Try changing a couple of things;

First; you're storing a single char. word_array[i] = *buffer; means to copy a single character (the first one on the line/in the buffer) into each (and every) single-char slot in word_array.

Secondly, your array will hold 80K characters, not 80K words. Assuming that that's the length of your dictionary file, you can't fit it all in there using that loop.

I'm assuming you have 80,368 words in your dictionary file.
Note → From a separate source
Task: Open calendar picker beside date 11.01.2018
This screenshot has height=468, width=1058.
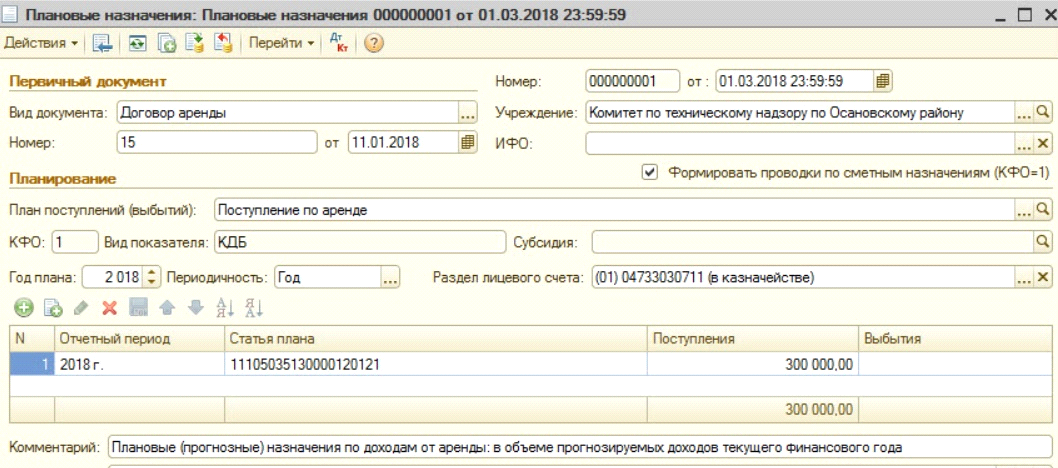Action: click(x=468, y=143)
That's about 400,000 words less than /usr/share/dict/words on my workstation, though, but sounds like a reasonable size for hangman…

If you want a one-dimensional array intentionally, for some reason, you'll have to do one of three things:

  • pretend you're on a mainframe, and use 80 chars for every word:

      char word_array[80368 * 80];
    
    memcpy (&(word_array[80 * i]), buffer, 80);
    
  • create a parallel array with indices to the start of each line in a huge buffer

       int last_char = 0;
       char* word_start[80368];
       char word_array[80368 * 80];
       for ( … i++ ) {
           memcpy (&word_array[last_char], buffer, strlen(buffer));
           word_start[i] = last_char;
           last_char += strlen(buffer);
       }
    
  • switch to using an array of pointers to char, one word per slot.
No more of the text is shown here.